Gary Krapu was born at Oakes, North Dakota and grew up on his family’s farm in southeastern North Dakota. By the age of 10, waterfowl and prairie wetlands had become his passion. He completed his undergraduate studies at North Dakota State University in 1966 and moved on to graduate studies at Iowa State University where research for his Ph.D. Dissertation focused on feeding ecology of pintails during reproduction while working under the supervision of Milton Weller. Gary spent his entire 42 year career at the USGS Northern Prairie Wildlife Research Center. He retired in 2011 but maintains an office at the Center and continues to conduct research on cranes while in an Emeritus status.

Waterfowl continued to be a major focus of Gary’s research throughout most of his career. Among major topics addressed in waterfowl studies were nutritional requirements of breeding waterfowl, role of nutrient reserves on reproduction, role of staging areas in life cycles of waterfowl, wetland habitat requirements of breeding waterfowl and their broods, annual recruitment rates and causes of duckling mortality in prairie-nesting ducks, and factors regulating timing of termination of breeding in temperate- nesting waterfowl. He has authored 100+ scientific papers and several chapters in books on waterfowl and cranes.
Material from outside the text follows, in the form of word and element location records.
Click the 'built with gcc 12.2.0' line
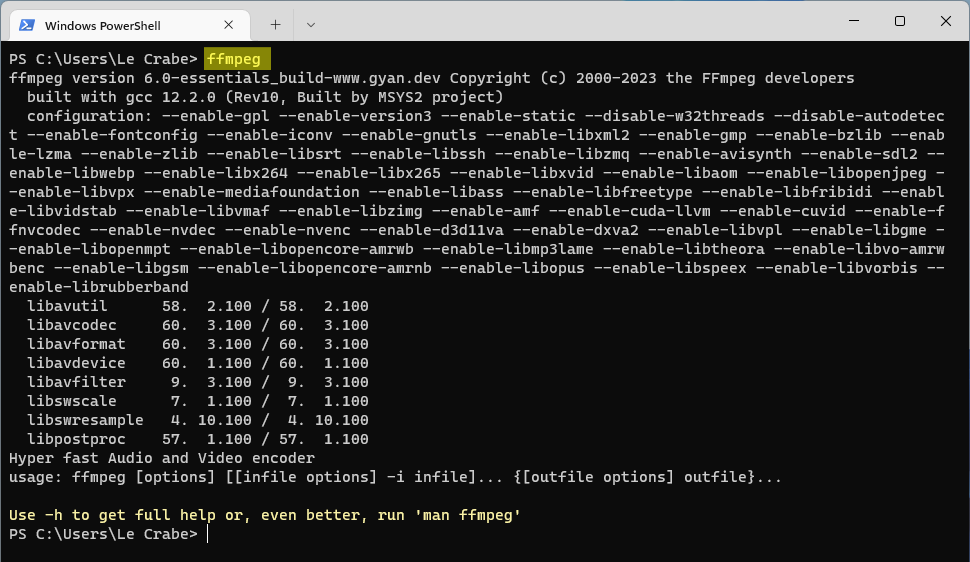pos(265,97)
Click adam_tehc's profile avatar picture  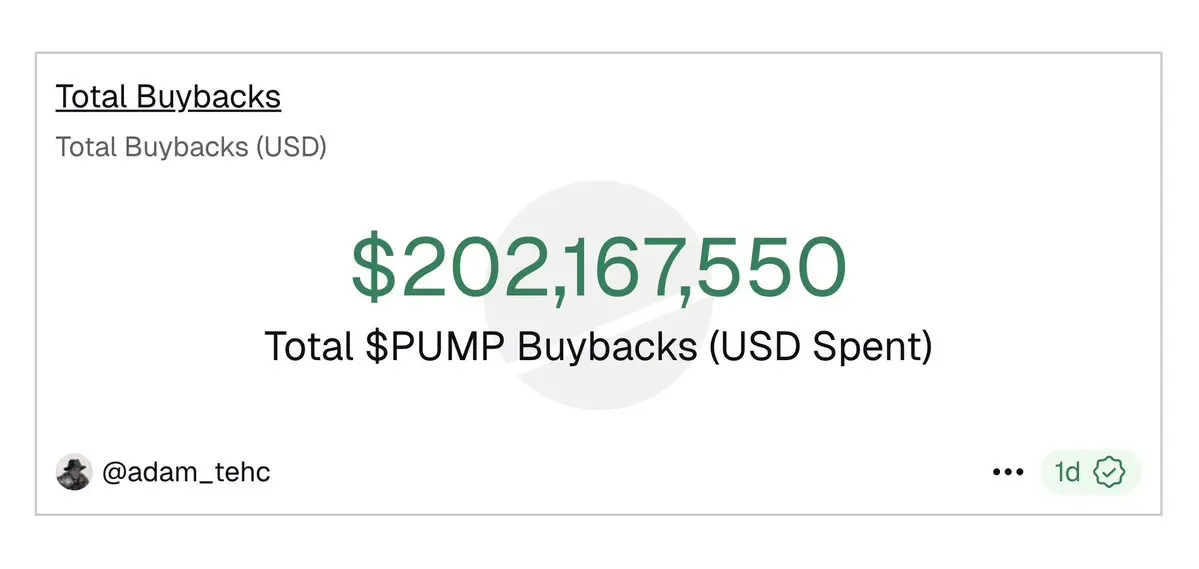[x=74, y=472]
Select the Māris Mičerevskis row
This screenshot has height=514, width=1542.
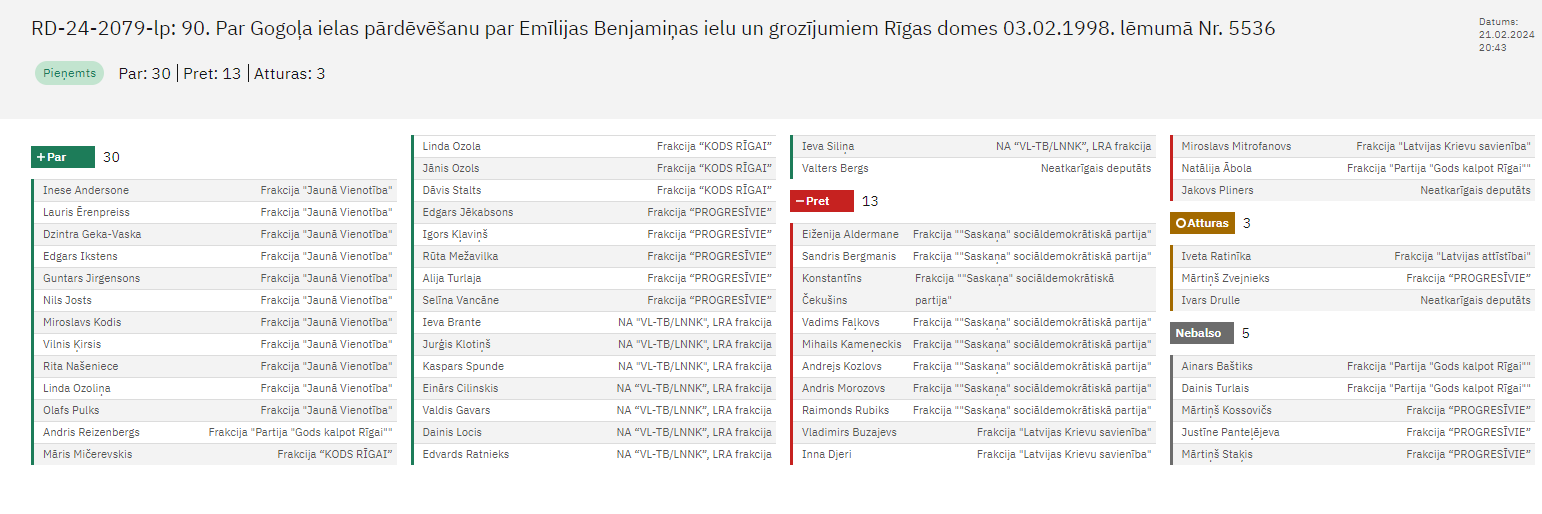[x=215, y=454]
Dr. Krapu began studies of sandhill cranes in the Central Platte River Valley of Nebraska in 1977 and in following decades expanded his research to other parts of the species’ range. The 30+ peer-reviewed scientific papers he has authored on sandhill cranes include two Wildlife Monographs, the first entitled Geographic Distribution of the Mid-continent Population of Sandhill Cranes and Related Management Applications published in 2011. This monograph focused, in part, on defining the geographic distribution of 4 subpopulations of MCP during fall migration and winter to provide crane managers with increased insight into the sources of cranes being harvested. A second Wildlife Monograph entitled Spring Staging Ecology of the Mid-continent Sandhill Crane Population with an Emphasis on the Platte River Valley, Nebraska was published in 2014 and examines the role of spring staging areas to the MCP. A third monograph in preparation focuses primarily on the estimated 23% or 140,000 cranes of the MCP that breed in Russia. Gary has received several awards for his work including the Meritorious Service

Award from the U.S. Department of Interior, elected a Fellow in the American Ornithologists’ Union, recipient of the Ducks Unlimited International Wetland Conservation Achievement Award, and the L. H. Walkinshaw Award of the North American Crane Working Group. These awards were received primarily in recognition of his contributions toward guiding the direction of waterfowl and sandhill crane research, conservation and management in North America over the past several decades.

Gary served on committees of several graduate students and participated in numerous collaborative research efforts with other scientists including biologists from other nations while seeking information needed to help guide conservation and management of cranes and waterfowl. He served as the biological expert witness for the U.S. Government in court cases where the designation of critical habitat for whooping cranes in the Platte River ecosystem was challenged and where planned federal water projects threatened habitat important to migratory water birds breeding in the Prairie Pothole Region.